**SHORT PROBLEM:** Please rewrite the material from the line with "This screenshot has" through the end, replacing "avatar" with "profile" and changing nothing else. Leave the pictures out of your answer.
################
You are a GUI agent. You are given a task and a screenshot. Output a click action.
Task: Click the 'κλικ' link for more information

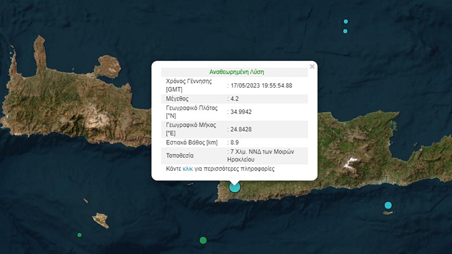pyautogui.click(x=188, y=168)
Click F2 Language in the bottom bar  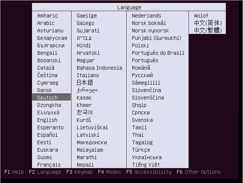click(45, 172)
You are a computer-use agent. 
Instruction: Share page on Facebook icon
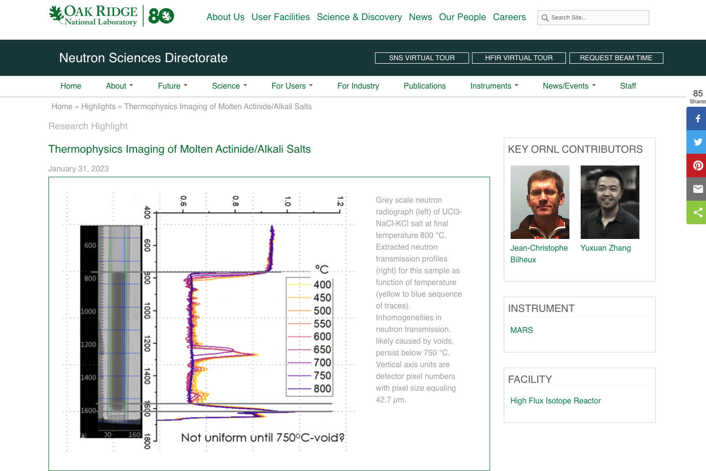tap(698, 118)
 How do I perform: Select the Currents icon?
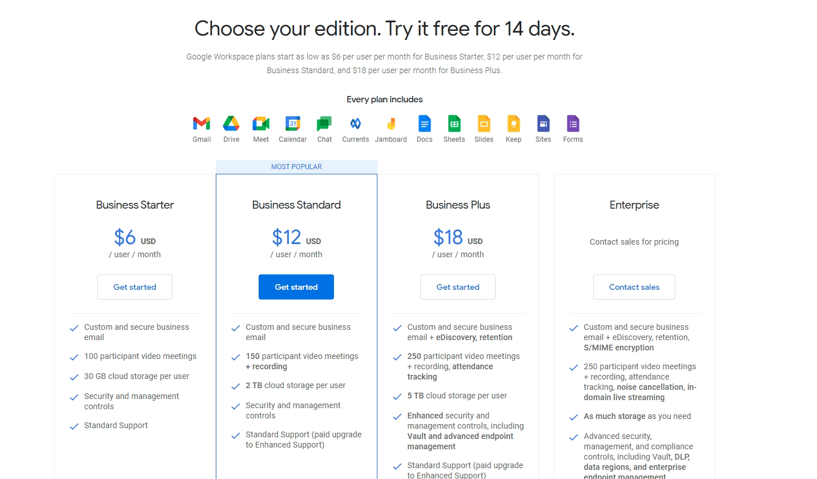click(x=355, y=123)
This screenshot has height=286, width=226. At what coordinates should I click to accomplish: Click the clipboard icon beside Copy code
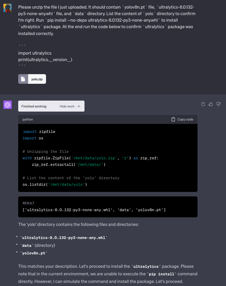[173, 119]
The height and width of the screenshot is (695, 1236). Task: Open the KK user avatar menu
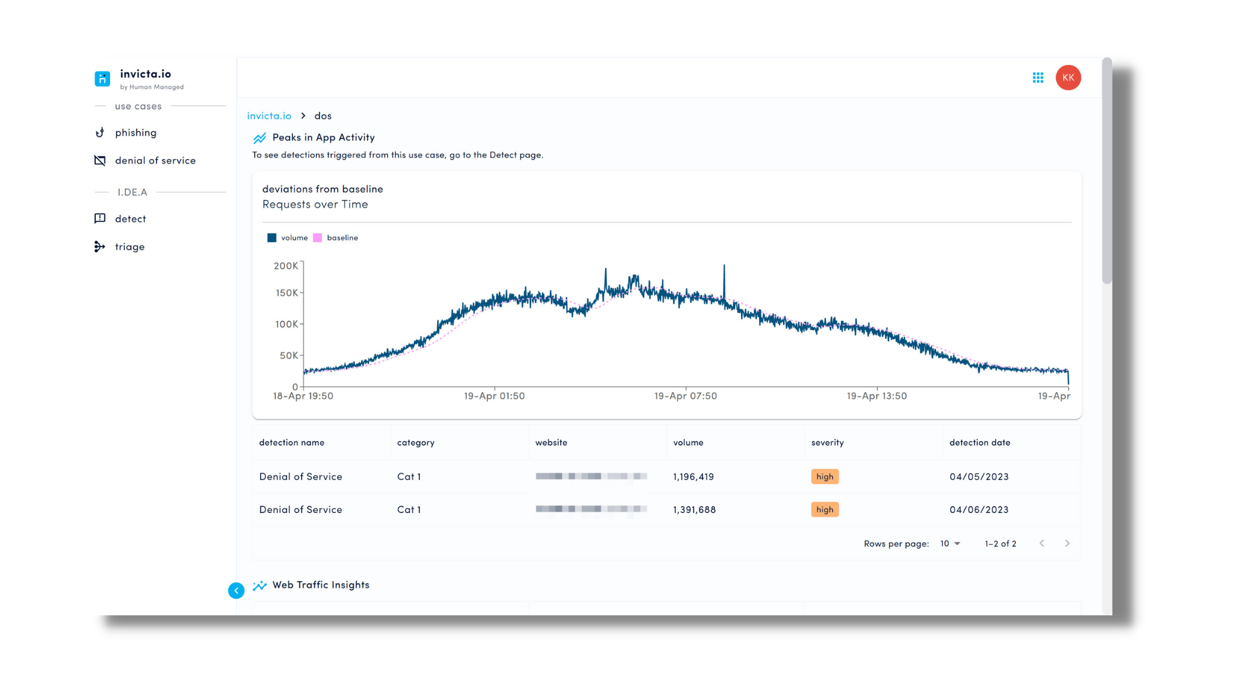[1068, 78]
################
**EXERCISE OUTPUT:**
This screenshot has height=286, width=226. At what coordinates should I click to accomplish: Click the clipboard icon beside Copy code
[173, 119]
The height and width of the screenshot is (695, 1236). Task: Open the KK user profile menu
[1068, 78]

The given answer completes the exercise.